Security - Your Thing is pwnd - Security Challenges for IoT - Thursday, July 10, 2014

  • By Mohamed Usama Mansoor
  • 10 Jul, 2014
Archived Content
This article is provided for historical perspective only, and may not reflect current conditions. Please refer to relevant product page for more up-to-date product information and resources.

The Internet of Things and Machine to Machine are growing areas, and security and privacy are prime issues. The session will look at multiple aspects of this:

  • Hardware challenges
  • Network and encryption
  • Software and cloud challenges
  • Identity and Access Control

In this session we will examine the security challenges around using IoT and M2M devices with protocols such as HTTP, MQTT & CoAP. Paul Fremantle, CTO and Co-Founder of WSO2 will address encryption, federated identity and authorization models. On the topic of encryption, we’ll examine securing MQTT with TLS, challenges with Arduino, and using hardware encryption for microcontrollers. A key privacy requirement for user-centric IoT use cases will be giving users control over how their things collect and share data. On the Internet, protocols like OAuth 2.0, OpenID Connect & User Managed Access have been defined to enable a privacy-respecting user consent & authorization model. We'll look at the issues with applying these protocols to the M2M world and review existing proposals & activity for extending the above M2M protocols to include federated identity concepts.

If you are building a Thing, using an internet connected Thing, or working with data from Things, This session is for you.

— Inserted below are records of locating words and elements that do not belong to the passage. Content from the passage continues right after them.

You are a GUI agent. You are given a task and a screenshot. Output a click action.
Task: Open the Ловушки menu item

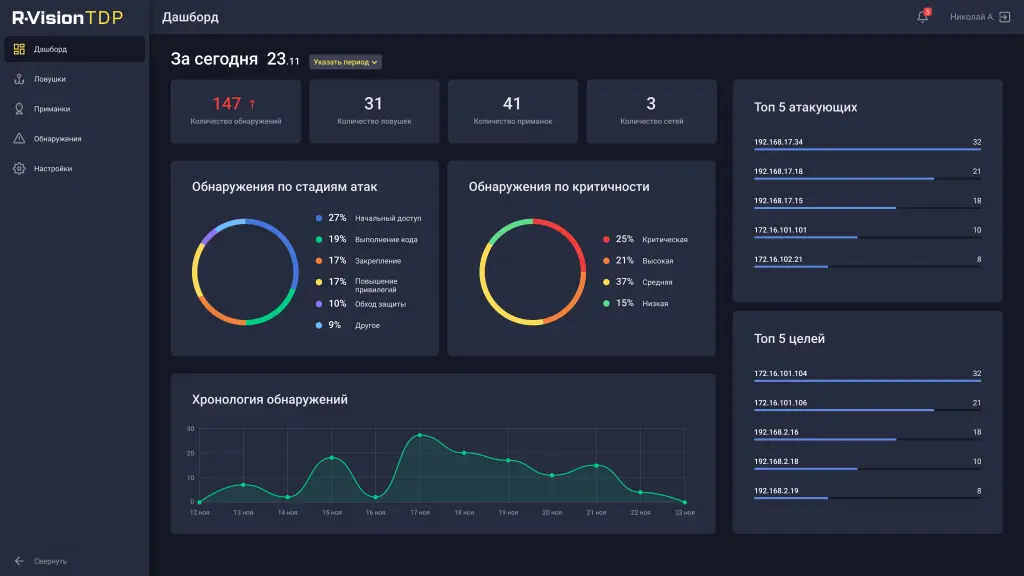click(x=50, y=79)
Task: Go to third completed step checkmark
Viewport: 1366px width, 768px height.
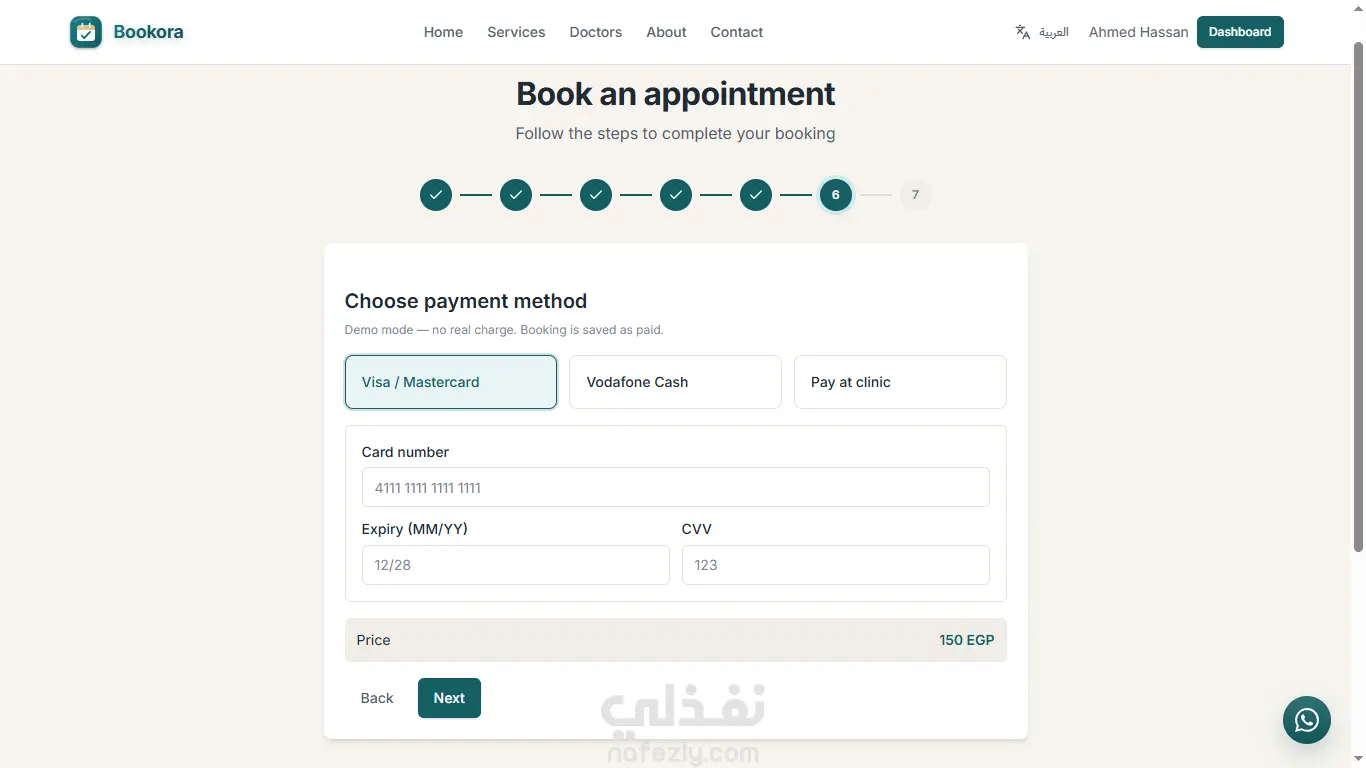Action: pyautogui.click(x=596, y=195)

  • The importance of security in the rapidly growing IoT space
  • How to defend against hacking of Things
  • Three rules for IoT security
  • Creating best practise for IoT security
Paul Fremantle Co-founder & CTO, WSO2 Paul co-founded WSO2 in 2005 in order to reinvent the way enterprise middleware is developed, sold, delivered and supported through an open source model. In his current role as CTO, he spearheads WSO2′s overall product strategy. Previously, he served as WSO2 vice president of technical sales where he led the development of the groundbreaking WSO2 Enterprise Service Bus. In 2008, Paul was recognized by InfoWorld among the Top 25 CTOs. Prior to WSO2, Paul was a senior technical staff member at IBM for nine years, where he created the Web Services Gateway and led the team that developed and shipped it as part of the WebSphere Application Server. He also was on the team that put the Service Integration Bus technology into WebSphere Application Server 6. Additionally, Paul was the key WebSphere technical sales lead for Europe, working closely with development to manage beta programs, develop training materials, and enable first-of-a-kind J2EE projects.